Back in July of 2008 the European Court of Justice issued its ruling in Metock v Minister for Justice, Equality and Law Reform (Ireland) Case C – 127/08, [2009] QB 318. The content and effect of the ruling will be familiar already – but essentially it said that the Irish government’s domestic legislation covering the rights of family members of citizens of the countries comprising the European Union (EU) who were living and working in Ireland, did not correctly transpose the rights provided to their family members by the relevant European Council Directive, which is known as the Citizens’ Directive.

In common with similar provisions included in the UK’s equivalent legislation – the Immigration (European Economic Area) Regulations 2006 at their Regulation 12 (1) (b) – the Irish legislation required anyone who was not a citizen of a member state of the EU who wished to join his or her EU national family member living and working in Ireland to be lawfully residing in another EU state.

Anyone applying from any other state would be refused, unless they showed that they met the usual immigration criteria applicable to anyone seeking to join a family member in Ireland.

In the years since the Metock ruling there have been many cases following it in the UK and in Europe. As an example, back in April of 2009 we reported the case of R (on the application of YawOwusu) v Secretary of State for the Home Department [2009] EWHC 593 (Admin) in which Mr Justice Blake pointed out that:

“The problem in this case is that regulation 12(1)(b) that was relied upon both by the entry clearance officer and the immigration judge is unlawful.

It is a failure to transpose the requirements of the Directive 2004/58/EC of 29th April 2004 lawfully into domestic law.”

It’s surprising that it has taken until last Thursday (June 2 2011) – nearly three years after the Metock ruling – for the law in the UK to be altered to reflect the requirements of the Citizens’ Directive, although the amending legislation, the Immigration (European Economic Area) (Amendment) Regulations 2011, points out in its explanatory notes that:

“The UK Border Agency has been operationally compliant with this judgment [Metock] since November 2008.

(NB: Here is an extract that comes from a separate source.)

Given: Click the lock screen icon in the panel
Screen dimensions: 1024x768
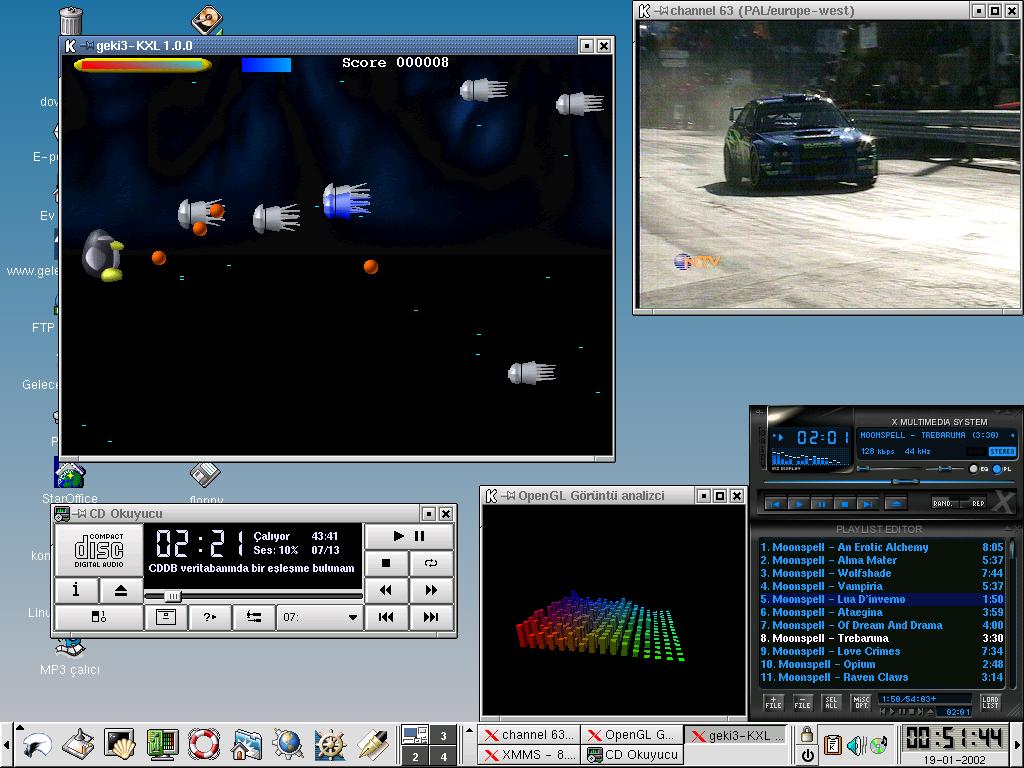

The change itself is fairly straightforward. Until June 2 2011 Regulation 12 (Issue of family permit) provided:

(1) An entry clearance officer must issue an EEA family permit to a person who applies for one if the person is a family member of an EEA national and— 

(a) the EEA national— 

(i) is residing in the UK in accordance with these Regulations; or 

(ii) will be travelling to the United Kingdom within six months of the date of the application and will be an EEA national residing in the United Kingdom in accordance with these Regulations on arrival in the United Kingdom; and 

(b) the family member will be accompanying the EEA national to the United Kingdom or joining him there and— 

(i) is lawfully resident in an EEA State; or 

(ii) would meet the requirements in the immigration rules (other than those relating to entry clearance) for leave to enter the United Kingdom as the family member of the EEA national or, in the case of direct descendants or dependent direct relatives in the ascending line of his spouse or his civil partner, as the family member of his spouse or his civil partner, were the EEA national or the spouse or civil partner a person present and settled in the United Kingdom.

Now the whole of sub regulation (b) is replaced by:

(b) the family member will be accompanying the EEA national to the United Kingdom or joining the EEA national there.

The amendment regulations also include the meaning of “sufficient resources” in the Regulations themselves. This is relevant to people who apply under the Immigration (European Economic Area) Regulations 2006 for appropriate documents to show that they are entitled to live in the UK as “self sufficient persons” or as students or as the family members of such people.

This is done by the following change to Regulation 4:

“(4) For the purposes of paragraphs (1)(c) and (d) and paragraphs (2) and (3), the resources of the person concerned and, where applicable, any family members, are to be regarded as sufficient if — 

(a) they exceed the maximum level of resources which a United Kingdom national and his family members may possess if he is to become eligible for social assistance under the United Kingdom benefit system; or 

(b) paragraph (a) does not apply but, taking into account the personal situation of the person concerned and, where applicable, any family members, it appears to the decision maker that the resources of the person or persons concerned should be regarded as sufficient.” 

So to have sufficient resources you have to show that you have as much funds as you and your family would be entitled to receive if you were in receipt of income support and other related benefits. This requirement is not however mandatory, and the Secretary of State retains a discretion to permit people to stay where she or he thinks that the resources concerned are adequate even if they don’t meet this test.

Anyone to whom the complex provisions of the Immigration (European Economic Area) Regulations 2006 may apply is strongly advised to obtain professional legal advice prior to making any application to the United Kingdom Border Agency or to its overseas posts.